Speaking to The National, Makolo said that the airline started expanding its fleet of 13 aircraft, taking delivery this year of three additional leased Boeing 737 narrow-bodies.
“I don’t think we need to move any farther than the African continent, this is the most underserved continent in aviation: We have 1.4 billion people and we only account for 3 per cent of global air traffic,” Makolo said, reacting on the current potential of African airspace.
Makolo, who was recently elected as the chair and first female leader of the board of the International Air Transport Association (Iata), said RwandAir serves 25 destinations, 20 of which are within the African continent to countries such as Ghana, Kenya, Nigeria and South Africa. It also flies to cities in Europe and the Middle East including Paris, London, Brussels, Dubai and Doha.
The plan, she said, is to grow its route network to 39 destinations in five years, mainly within the African continent.
“The potential is within the continent and RwandAir is very focused on that, on seeing how we can open up and connect different African countries with fifth freedom rights, and how we can connect Rwanda to African countries, then connect the continent to the rest of the world.”
RwandAir’s fleet currently consists of Airbus A330 wide-bodies, Boeing 737s, Bombardier CRJ-900s and two De Havilland Canada Dash 8-Q400s.
Affordable air travel is still a “big challenge” in the African continent because aviation is still seen as a luxury, Makolo said.
“It’s heavily taxed, which is unnecessary, so that’s something that also needs to be addressed and we need to see more collaboration and partnerships within African airlines as well,” she added.
RwandAir aims to position Kigali as a regional hub and an alternative to other hubs in Africa, she said.
Asked about RwandAir’s growth plans for the Middle East with the imminent deal, she said the airline will focus on adding more flight frequencies to existing cities like Doha and Dubai and exploring new routes in the region.
RwandAir’s load factor – a measure of how well airlines fill available seats – for Dubai and Doha is at least 70 per cent.
“We will be focused on adding more frequencies, we’d like to see Dubai and Doha go to double daily,” she said.
Dubai is a “key” cargo destination for RwandAir, where it carries fresh produce, particularly avocados, to the emirate.
RwandAir’s extended codeshare with Qatar Airways allows its passengers access to 65 destinations via Doha.

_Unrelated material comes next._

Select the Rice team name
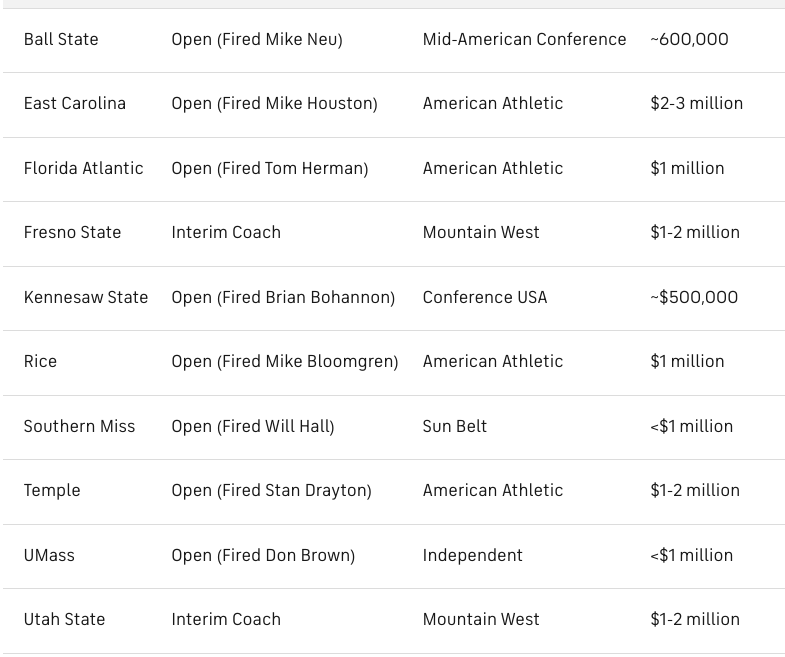The height and width of the screenshot is (657, 785). tap(40, 362)
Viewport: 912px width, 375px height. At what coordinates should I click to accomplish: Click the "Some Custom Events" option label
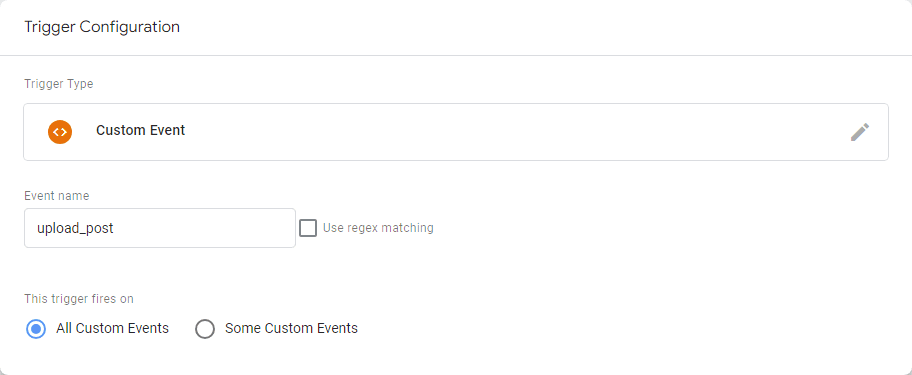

Launching a single aviation market in Africa would boost connectivity, reduce fares and stimulate economic growth on a continent widely considered expensive and inconvenient to fly around.
“We just need to get on with it,” Ms Makolo said. “Let’s start with whoever is ready, let it be among the coalition of the willing and start, then hopefully when others see that it is working, they will join in.”
Makolo joined the aviation industry’s growing calls for governments to incentivise the production of sustainable aviation fuel (SAF) at a larger scale.
SAF is expected to be the major contributor to the industry’s goal of net-zero by 2050 and Iata estimates that SAF will account for about 62 per cent of the industry’s decarbonization requirements.
Besides being in short supply, the fuel is also two to three times more expensive than jet kerosene, according to Iata.
“A lot more incentives need to be put into place for manufacturers to start producing enough SAF and then we can deal with the issue of affordability,” Ms Makolo said.
“For us African airlines, already operating is very expensive and now we need expensive fuel so that doesn’t make sense – we would go bankrupt.”